You'll Pay Now or You'll Pay Later

Happy tax week.

AI is about the data.

“Good” means accurate and trustworthy, not “desired”

If you took a 2 year old and you taught that child that a table was, in fact, called a “chair,” the 2 year old would believe it until you told it otherwise.

The data you gave the 2 year old was bad.  A table is called “table”, not “chair.”  

Good data is important.  Good data is how you know how much money you made last year, how many Instagram followers you have or how far away your in-laws live.  

Bad or questionable data is bad.

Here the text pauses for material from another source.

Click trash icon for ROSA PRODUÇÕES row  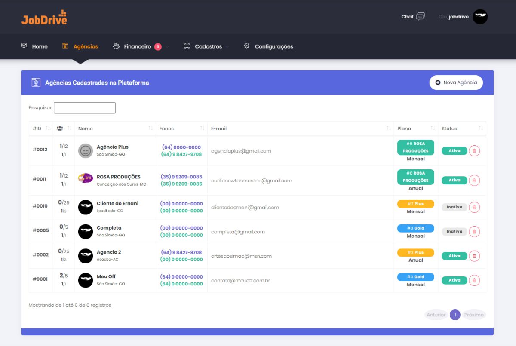pyautogui.click(x=474, y=181)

The quality of the data presented is how much you trust or don’t trust the media,  how you believe certain people and don’t believe other (“I just can’t tell if they’re lying”) and how we don’t know the average level of female education and entrepreneurship in the third world.

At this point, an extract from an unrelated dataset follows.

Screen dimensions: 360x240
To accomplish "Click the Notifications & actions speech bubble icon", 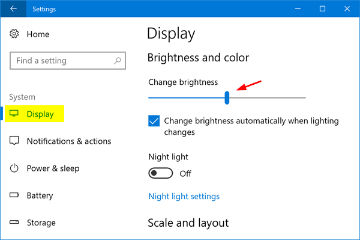I will (x=14, y=141).
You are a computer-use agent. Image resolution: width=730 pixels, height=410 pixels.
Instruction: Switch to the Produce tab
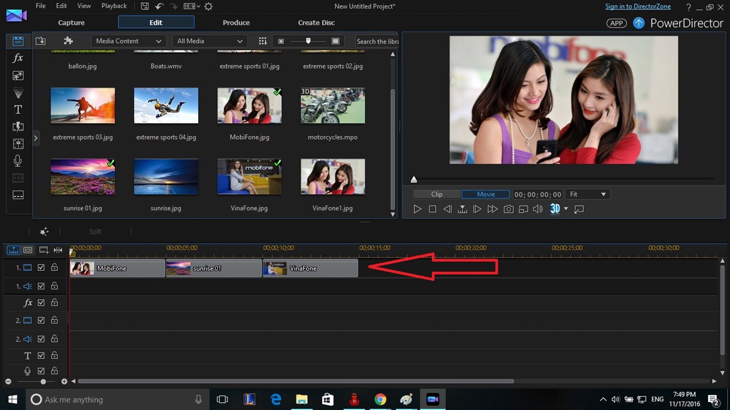[236, 22]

Good data is really, really valuable.  In this piece, “Good” means accurate and trustworthy, not “desired.”

An AI trained with bad data is intelligent, but with bad reference points.  So, if the data is bad, the predictions, categorizations, and outcomes will also be bad.  The algorithm thinks it’s doing everything right (and it is) but the data set it up for failure.

Good data is expensive because it requires lots of work.  Lots of work requires lots of labor.  Lots of labor means large expense.  This typically bothers CFOs.

The issue is that you either pay now or pay later.  Either, you pay now and train the AI properly, or you pay later and have humans doing work algorithms could do.  Training the AI properly enables easier and more flexible scaling, and you don’t need to retrain unless you need new data included in predictions.  You’ll always pay hourly for that labor.

So, what’s the point?

AI will permeate every industry and every business. Quickly.  It won’t be like “Oh my business can wait a few years” or “Technology doesn’t really affect my business” because competitors will implement it, lower prices immediately (while keeping the same margin), and undercut.

Or other startups will use AI to automate most or all of your business and ship a product of the same quality for half the cost.

Maybe they’ll ship twice as much product for half the cost per unit.

AI removes the human component of decision making and repeatable tasks.

Those tasks are only as repeatable, and the decision making only as strong, as the data you give it.

You’ll pay now or you’ll pay later, isn’t it worth it to invest the extra 20% into training the algorithm the right way the first time?